(Stored data entries)
------------------------------------------------

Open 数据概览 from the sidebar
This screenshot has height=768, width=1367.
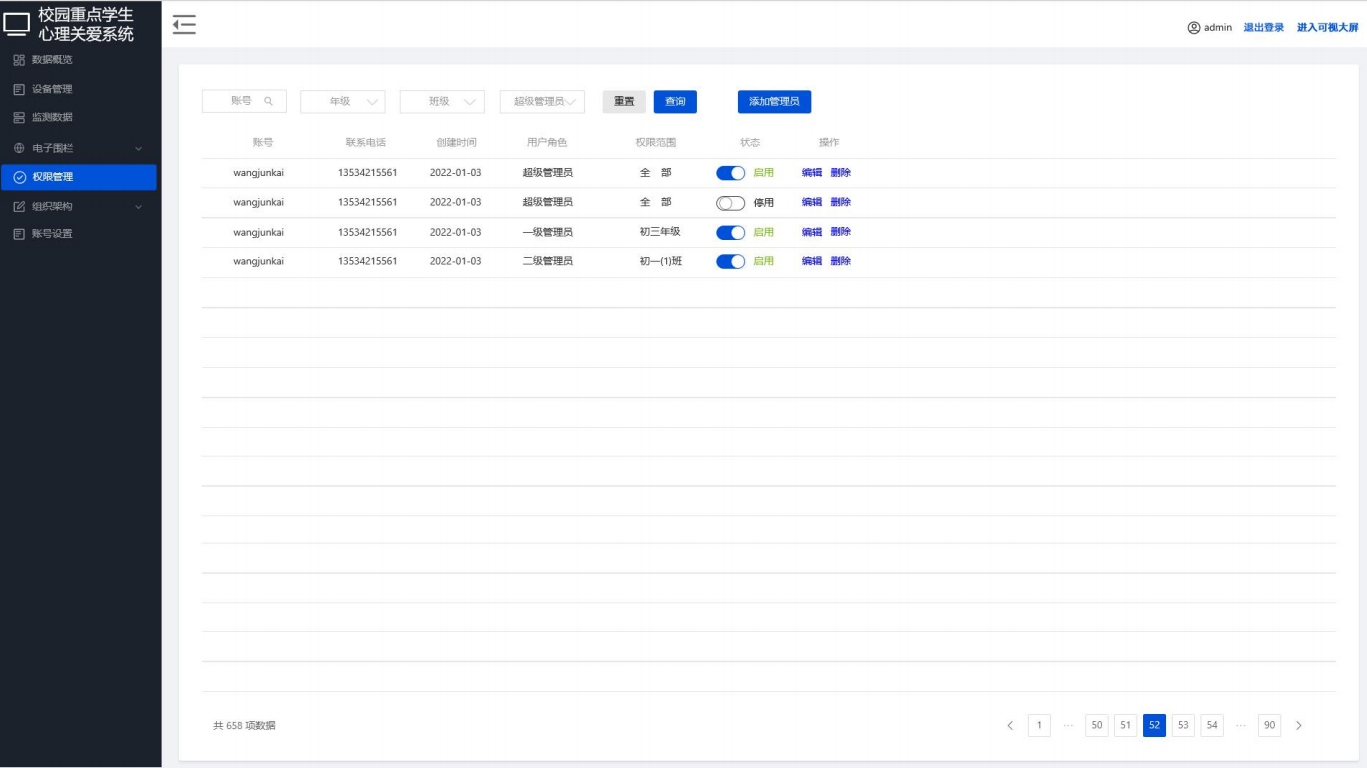coord(51,60)
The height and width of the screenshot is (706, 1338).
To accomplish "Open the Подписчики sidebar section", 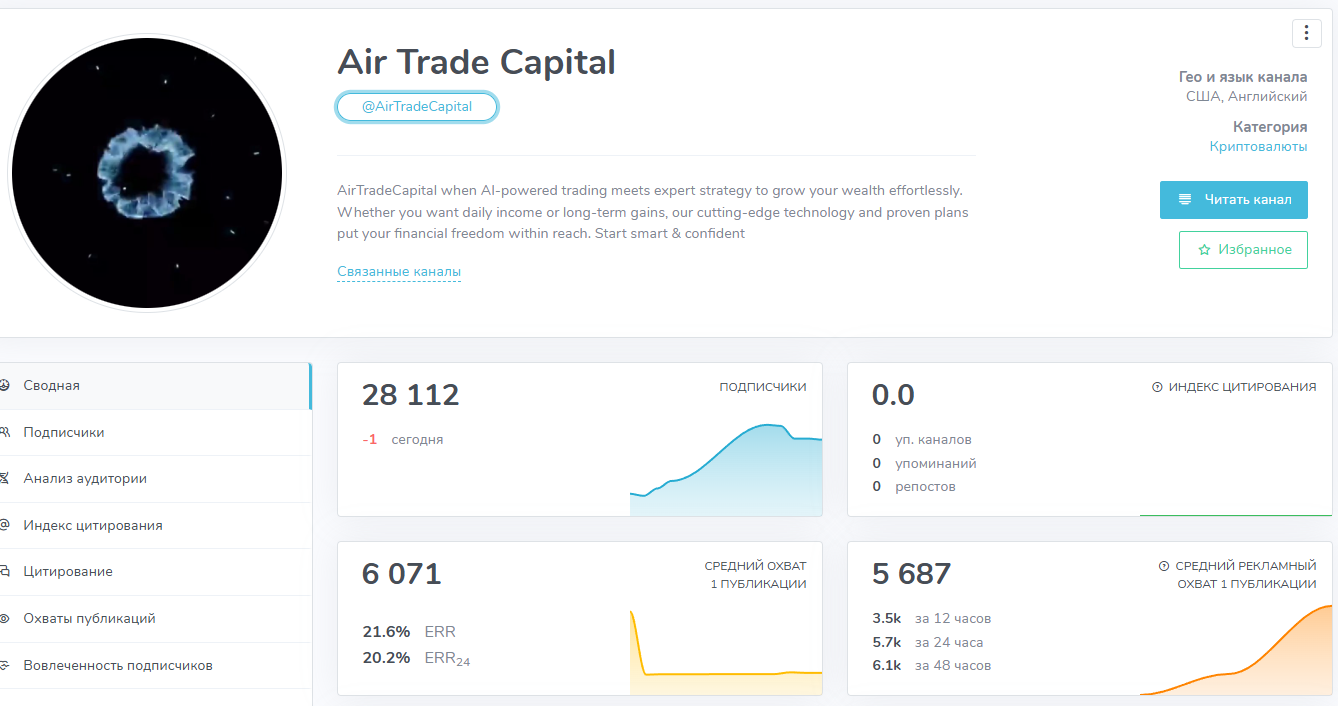I will coord(64,432).
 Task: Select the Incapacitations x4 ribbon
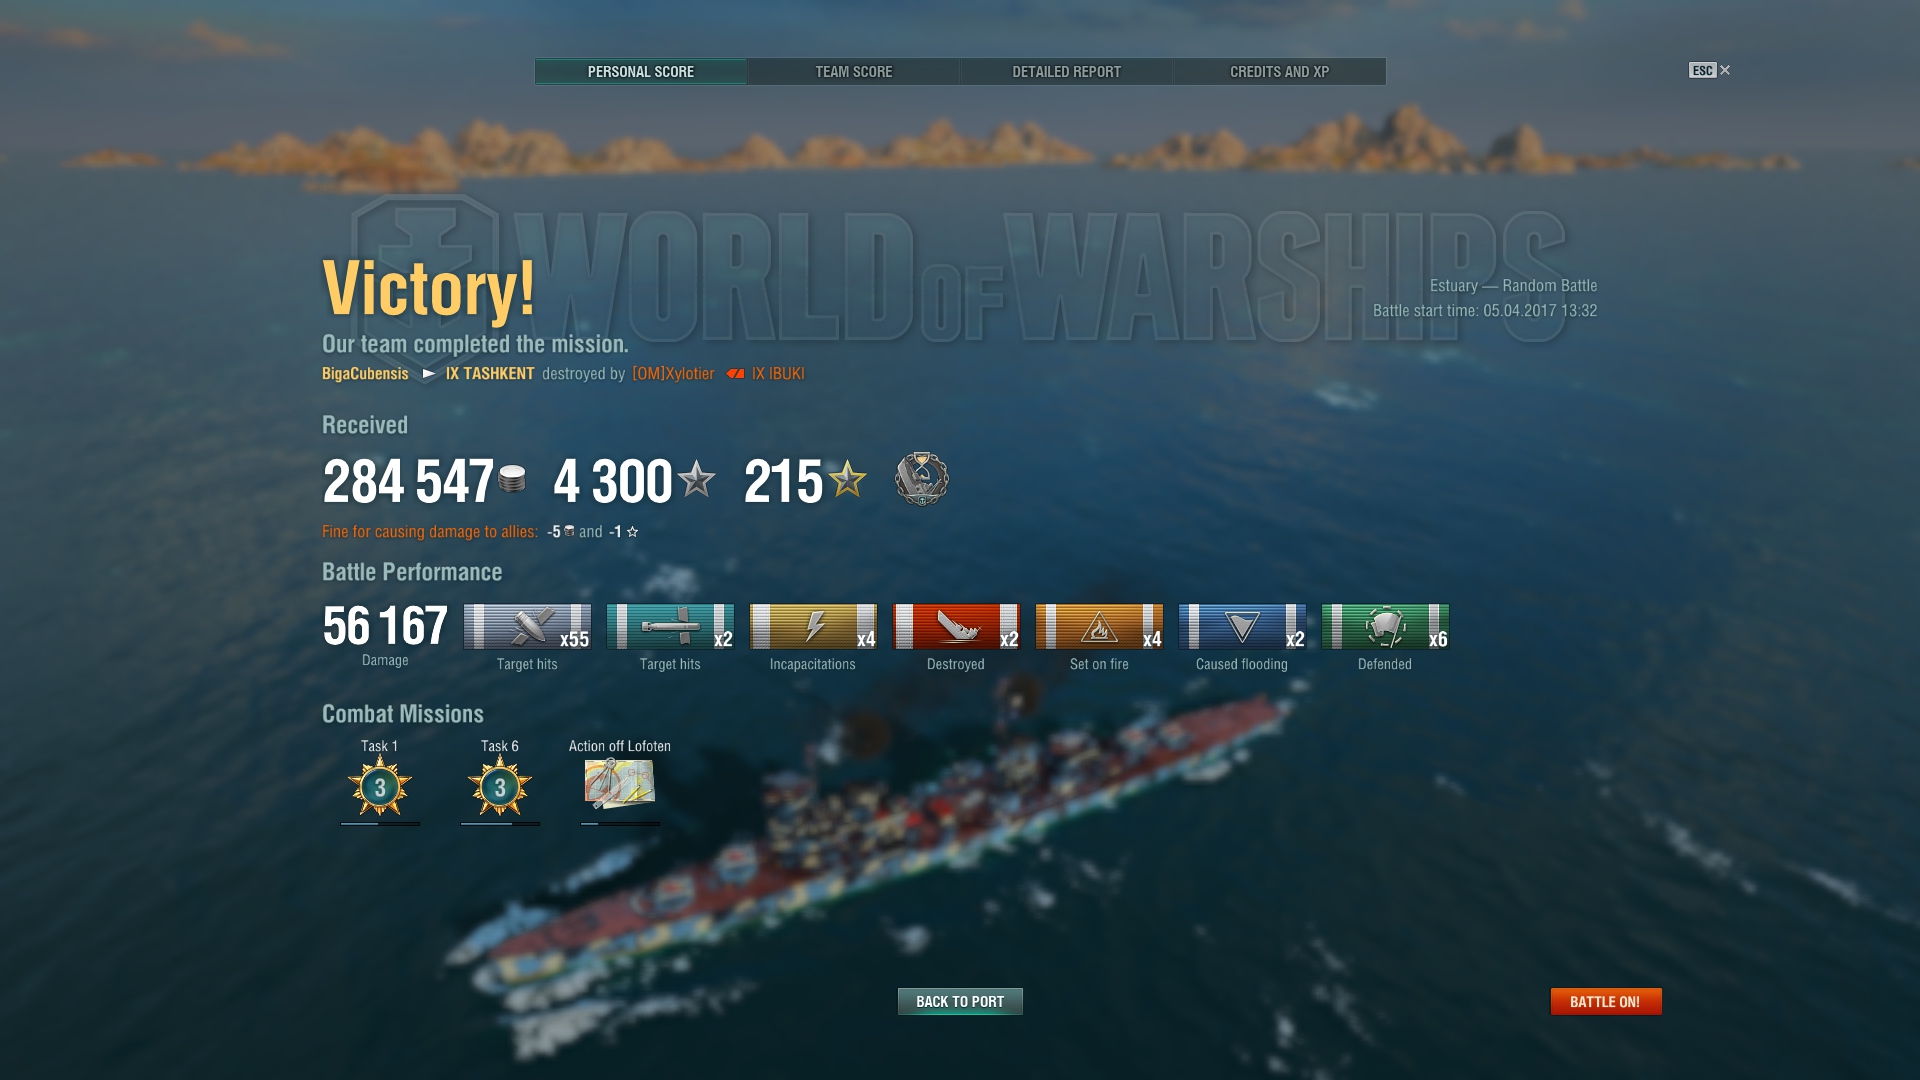point(813,627)
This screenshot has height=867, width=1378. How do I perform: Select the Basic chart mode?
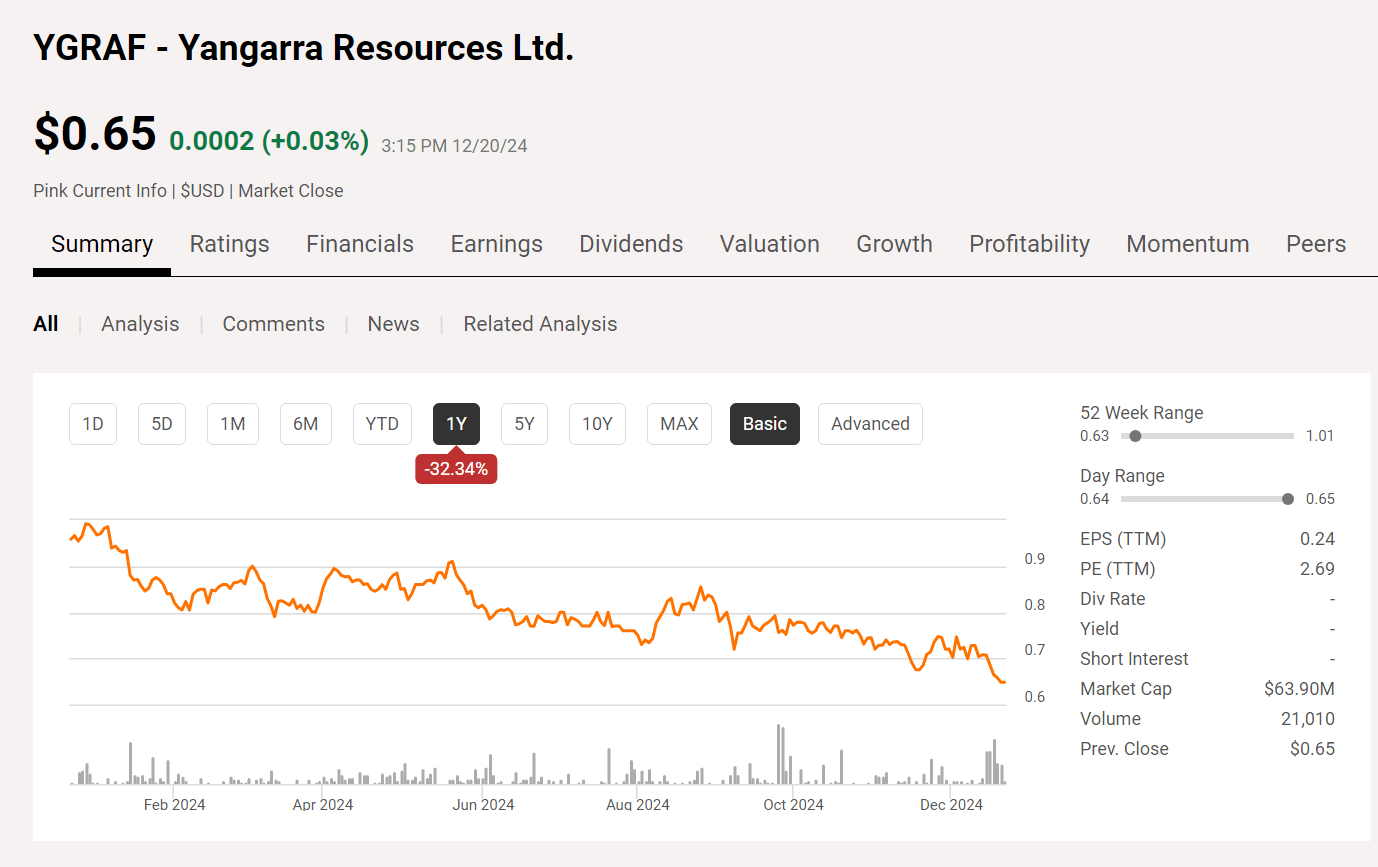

------------------------------------------------

• WHAT YOU HAVE TO DO: When you reach the line that contains "Task: Select the Incapacitations x4 ribbon" in the records above, copy it and every line after it exactly through the last one, leaving out the pictures.

• COMPLETED EXERCISE:
 Task: Select the Incapacitations x4 ribbon
point(813,627)
This screenshot has height=867, width=1378. How do I perform: Select the Basic chart mode?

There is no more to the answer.